Meeting a Higher Standard
Our approach is simple; we put the client’s interests first, we do not stop until it is right, and we will do whatever it takes to get there.
As owners of CAI, we are committed to living our Foundational Principles, both professionally and personally:
· We act with integrity
· We serve each other
· We serve society
· We work for our future.
With employee ownership, one person’s success is everyone’s success; we work diligently to accomplish team goals. We place Team Before Self, demonstrate Respect for Others, and possess a can-do attitude. That is how we have grown exponentially.
CAI agents (employees) will be exposed to cutting edge technologies in the advanced medicine space. You will have an opportunity to work with recognized subject matter experts allowing YOU to be a key player in bringing lifesaving therapies to market, including COVID19 Vaccines and therapies. As part of our company culture, we invest in YOUR future, and commit to hands on certifications as well as professional training. Our collaborative culture ensures that our customers benefit from exemplary work across our entire range of professional services.

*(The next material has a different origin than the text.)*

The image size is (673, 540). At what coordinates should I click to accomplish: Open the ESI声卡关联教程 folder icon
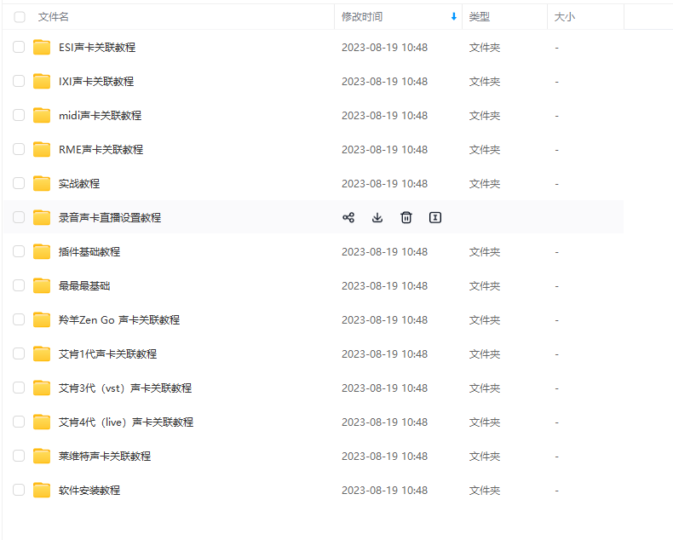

We are now seeking a CQV Lead to join our growing operations in the UK. We are currently targeting CQV Leads for roles in the London, Cambridge and Swindon areas. The role of a CQV Lead in CAI is to:
· Organize and review daily activities of the CQV Engineers assigned to the project
· Ensure site project execution is undertaken in safety and in compliance with project guideline and safety standards
· Provide cGMP leadership and guidance for the integration and delivery of CQV services for our Life Sciences clients.
· Direct reporting to Project Manager/Country Manager
· Identify and onboard CQV consultants with the right experience in Commissioning and Qualification
· Support onsite and offsite activities, such as: FATs, SATs, IOQ and PQ Executions and System Walkdowns
· Track progress of C&Q activities as required.
· Coordinate support during C&Q execution
· Time and budget Management
· Resource planning and management
· BS or MS in a relevant science or engineering field, or equivalent
· 6 + years of Commissioning, Qualification, Validation and Compliance experience in the Life Sciences or Regulated Industries; Sound technical knowledge of UK, EU and global regulatory requirements. Proficient in cGMP standards.
· Experience in collaborating and leading Commissioning, Qualification and Validation deliverables for one or Multiple Projects
· Excellent interpersonal skills to form strong relationships with internal and external clients
· Excellent oral and written communication skills
· Excellent problem-solving skills
· Customer-service focused.
· Proficient in life science manufacturing processes in areas such as biotech, aseptic fill/finish, OSD, Gene Therapy or equivalent experience.
· Ability to travel domestically and internationally if required.